Fabrizio Barca, ministro della Coesione Territoriale che la sinistra sogna premier

Dice di essere entrato nella stanza dei bottoni e di aver trovato i bottoni, ribaltando la battuta del socialista Pietro Nenni «nella stanza dei bottoni, io non ho trovato i bottoni». A premerli, Fabrizio Barca, ministro alla Coesione Territoriale, ha iniziato con Carlo Azeglio Ciampi, continuato con Giulio Tremonti, smesso quando premier venne nominato Giuliano Amato, ricominciato con Mario Monti che lo ha voluto ministro facendo infuriare il trinariciuto Roberto Calderoli del profondo Nord ("Se il buongiorno si vede dal mattino allora è notte fonda. Quel ministero è il ministero del centralismo").

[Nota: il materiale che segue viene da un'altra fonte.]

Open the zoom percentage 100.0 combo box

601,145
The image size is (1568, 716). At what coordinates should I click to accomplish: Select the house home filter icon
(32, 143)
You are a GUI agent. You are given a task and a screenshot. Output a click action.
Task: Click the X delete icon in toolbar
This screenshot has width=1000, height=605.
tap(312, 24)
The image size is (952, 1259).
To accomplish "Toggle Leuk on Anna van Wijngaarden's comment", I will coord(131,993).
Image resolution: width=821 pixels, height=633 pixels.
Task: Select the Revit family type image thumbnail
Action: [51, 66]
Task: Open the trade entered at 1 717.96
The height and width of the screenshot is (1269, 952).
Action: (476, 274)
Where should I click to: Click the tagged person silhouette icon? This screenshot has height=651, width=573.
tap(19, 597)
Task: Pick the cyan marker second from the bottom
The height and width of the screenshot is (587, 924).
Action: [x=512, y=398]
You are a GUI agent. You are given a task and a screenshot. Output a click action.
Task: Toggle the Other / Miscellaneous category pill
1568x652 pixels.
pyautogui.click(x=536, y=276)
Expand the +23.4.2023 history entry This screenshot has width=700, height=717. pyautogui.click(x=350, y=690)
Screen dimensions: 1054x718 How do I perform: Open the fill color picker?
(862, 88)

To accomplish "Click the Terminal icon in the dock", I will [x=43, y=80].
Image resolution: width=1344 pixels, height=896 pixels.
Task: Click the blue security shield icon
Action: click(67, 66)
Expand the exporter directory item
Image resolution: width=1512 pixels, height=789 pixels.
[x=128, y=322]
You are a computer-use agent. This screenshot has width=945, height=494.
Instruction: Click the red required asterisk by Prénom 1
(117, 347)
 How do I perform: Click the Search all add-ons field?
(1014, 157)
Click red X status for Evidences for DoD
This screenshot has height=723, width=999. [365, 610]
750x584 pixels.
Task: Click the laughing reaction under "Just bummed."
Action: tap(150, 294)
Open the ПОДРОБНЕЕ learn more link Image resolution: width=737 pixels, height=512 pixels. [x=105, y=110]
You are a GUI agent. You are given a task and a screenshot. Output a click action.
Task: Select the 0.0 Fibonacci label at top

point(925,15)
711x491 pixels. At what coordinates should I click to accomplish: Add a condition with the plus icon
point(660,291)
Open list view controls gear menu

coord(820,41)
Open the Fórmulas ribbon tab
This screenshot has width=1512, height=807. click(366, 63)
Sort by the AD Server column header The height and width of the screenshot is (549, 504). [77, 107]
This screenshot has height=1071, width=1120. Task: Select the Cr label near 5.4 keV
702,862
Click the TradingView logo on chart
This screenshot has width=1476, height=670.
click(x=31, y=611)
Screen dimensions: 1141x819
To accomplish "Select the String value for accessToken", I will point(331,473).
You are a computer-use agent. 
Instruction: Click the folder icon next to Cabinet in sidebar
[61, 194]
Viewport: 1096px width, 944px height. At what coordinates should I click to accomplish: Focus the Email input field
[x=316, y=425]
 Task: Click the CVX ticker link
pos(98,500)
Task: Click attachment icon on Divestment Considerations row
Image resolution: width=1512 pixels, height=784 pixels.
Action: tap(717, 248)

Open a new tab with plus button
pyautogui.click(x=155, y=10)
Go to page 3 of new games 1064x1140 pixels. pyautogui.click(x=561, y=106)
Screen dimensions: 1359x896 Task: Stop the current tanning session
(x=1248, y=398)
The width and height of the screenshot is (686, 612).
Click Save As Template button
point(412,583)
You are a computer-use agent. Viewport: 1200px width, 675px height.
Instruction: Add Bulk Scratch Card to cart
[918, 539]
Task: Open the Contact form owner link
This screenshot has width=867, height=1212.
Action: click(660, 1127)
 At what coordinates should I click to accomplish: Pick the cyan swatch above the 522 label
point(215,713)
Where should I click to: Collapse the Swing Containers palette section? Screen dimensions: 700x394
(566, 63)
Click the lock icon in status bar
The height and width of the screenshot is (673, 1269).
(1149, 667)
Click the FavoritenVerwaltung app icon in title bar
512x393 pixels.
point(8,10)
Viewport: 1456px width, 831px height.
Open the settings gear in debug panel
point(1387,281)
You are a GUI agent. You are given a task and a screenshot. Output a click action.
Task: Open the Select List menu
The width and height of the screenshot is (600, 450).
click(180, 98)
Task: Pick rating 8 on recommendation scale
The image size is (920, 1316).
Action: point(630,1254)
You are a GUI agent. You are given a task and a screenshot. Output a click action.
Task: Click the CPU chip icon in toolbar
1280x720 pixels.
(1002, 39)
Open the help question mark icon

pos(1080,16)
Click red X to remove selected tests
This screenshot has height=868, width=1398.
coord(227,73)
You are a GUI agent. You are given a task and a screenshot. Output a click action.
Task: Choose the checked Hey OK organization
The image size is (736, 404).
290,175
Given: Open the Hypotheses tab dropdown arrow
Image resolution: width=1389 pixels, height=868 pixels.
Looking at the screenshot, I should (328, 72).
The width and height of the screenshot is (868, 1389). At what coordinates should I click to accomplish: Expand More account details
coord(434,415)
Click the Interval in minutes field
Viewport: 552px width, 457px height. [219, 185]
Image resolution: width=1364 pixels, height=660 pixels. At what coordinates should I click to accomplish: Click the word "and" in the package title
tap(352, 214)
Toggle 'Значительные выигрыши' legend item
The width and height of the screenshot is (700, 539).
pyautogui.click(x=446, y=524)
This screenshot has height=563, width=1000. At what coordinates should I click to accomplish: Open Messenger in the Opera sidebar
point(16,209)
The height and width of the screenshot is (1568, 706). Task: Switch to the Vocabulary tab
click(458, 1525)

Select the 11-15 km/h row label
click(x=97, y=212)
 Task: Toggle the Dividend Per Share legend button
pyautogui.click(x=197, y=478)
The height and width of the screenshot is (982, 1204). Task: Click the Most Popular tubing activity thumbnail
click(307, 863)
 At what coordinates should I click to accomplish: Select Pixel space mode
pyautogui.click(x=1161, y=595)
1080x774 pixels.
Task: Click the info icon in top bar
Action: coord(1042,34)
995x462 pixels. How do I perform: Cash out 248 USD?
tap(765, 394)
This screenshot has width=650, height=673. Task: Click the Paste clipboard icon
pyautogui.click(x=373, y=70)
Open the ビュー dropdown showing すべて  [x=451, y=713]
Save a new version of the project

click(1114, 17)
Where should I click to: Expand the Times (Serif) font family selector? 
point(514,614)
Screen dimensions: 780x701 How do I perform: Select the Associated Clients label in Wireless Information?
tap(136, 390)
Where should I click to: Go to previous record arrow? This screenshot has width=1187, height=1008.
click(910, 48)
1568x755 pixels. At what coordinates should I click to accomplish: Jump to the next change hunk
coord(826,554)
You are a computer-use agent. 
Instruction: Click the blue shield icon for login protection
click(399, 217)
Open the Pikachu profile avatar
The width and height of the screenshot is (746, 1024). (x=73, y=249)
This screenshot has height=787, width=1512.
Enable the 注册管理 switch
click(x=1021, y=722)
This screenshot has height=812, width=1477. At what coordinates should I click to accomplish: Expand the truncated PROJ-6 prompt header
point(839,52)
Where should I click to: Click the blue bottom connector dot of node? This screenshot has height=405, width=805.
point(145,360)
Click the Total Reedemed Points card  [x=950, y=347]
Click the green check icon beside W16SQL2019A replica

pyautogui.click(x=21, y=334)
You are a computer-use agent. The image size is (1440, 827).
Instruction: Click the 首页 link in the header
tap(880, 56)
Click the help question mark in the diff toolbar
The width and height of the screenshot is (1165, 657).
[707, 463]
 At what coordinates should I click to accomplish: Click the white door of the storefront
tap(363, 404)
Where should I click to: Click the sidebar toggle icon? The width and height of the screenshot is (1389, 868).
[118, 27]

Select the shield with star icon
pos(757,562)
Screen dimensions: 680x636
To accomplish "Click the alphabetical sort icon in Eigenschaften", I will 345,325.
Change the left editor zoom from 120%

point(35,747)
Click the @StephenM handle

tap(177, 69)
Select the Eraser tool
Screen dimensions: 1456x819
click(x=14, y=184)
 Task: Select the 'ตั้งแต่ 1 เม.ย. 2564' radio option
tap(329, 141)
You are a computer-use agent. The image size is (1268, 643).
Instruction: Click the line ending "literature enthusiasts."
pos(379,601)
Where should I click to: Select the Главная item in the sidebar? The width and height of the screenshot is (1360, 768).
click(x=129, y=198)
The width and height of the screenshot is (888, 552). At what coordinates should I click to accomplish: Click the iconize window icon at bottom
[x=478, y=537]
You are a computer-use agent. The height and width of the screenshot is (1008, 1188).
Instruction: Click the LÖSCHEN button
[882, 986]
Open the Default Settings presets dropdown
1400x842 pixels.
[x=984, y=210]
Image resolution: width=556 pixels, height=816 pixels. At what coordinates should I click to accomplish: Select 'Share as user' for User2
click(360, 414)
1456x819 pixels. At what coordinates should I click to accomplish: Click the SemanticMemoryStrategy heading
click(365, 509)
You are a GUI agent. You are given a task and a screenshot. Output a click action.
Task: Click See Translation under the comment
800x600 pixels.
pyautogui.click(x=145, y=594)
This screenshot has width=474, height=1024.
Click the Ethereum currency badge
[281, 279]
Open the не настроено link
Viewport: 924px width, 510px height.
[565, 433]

Lo chiamano il ministro per il Mezzogiorno, lui che è nato a Torino e che della piemontesità ha la raffinatezza, lo studio, la sobrietà che tanto piace a chi maneggia il denaro pubblico, a chi sa che i numeri hanno sostituito l’ideologia. Nel Pd delle liste civiche e del partito scalabile, Barca, potrebbe essere quel sempiterno carattere italiano, il paciere, il “Prodi”, che mette insieme il centro di Casini e la prosa manieristica di Nichi Vendola, un ottimo candidato premier, l’uomo in più di un indaffarato Bersani che media con i rottamatori, rabbonisce i “Giovani Turchi”, combatte il grillismo.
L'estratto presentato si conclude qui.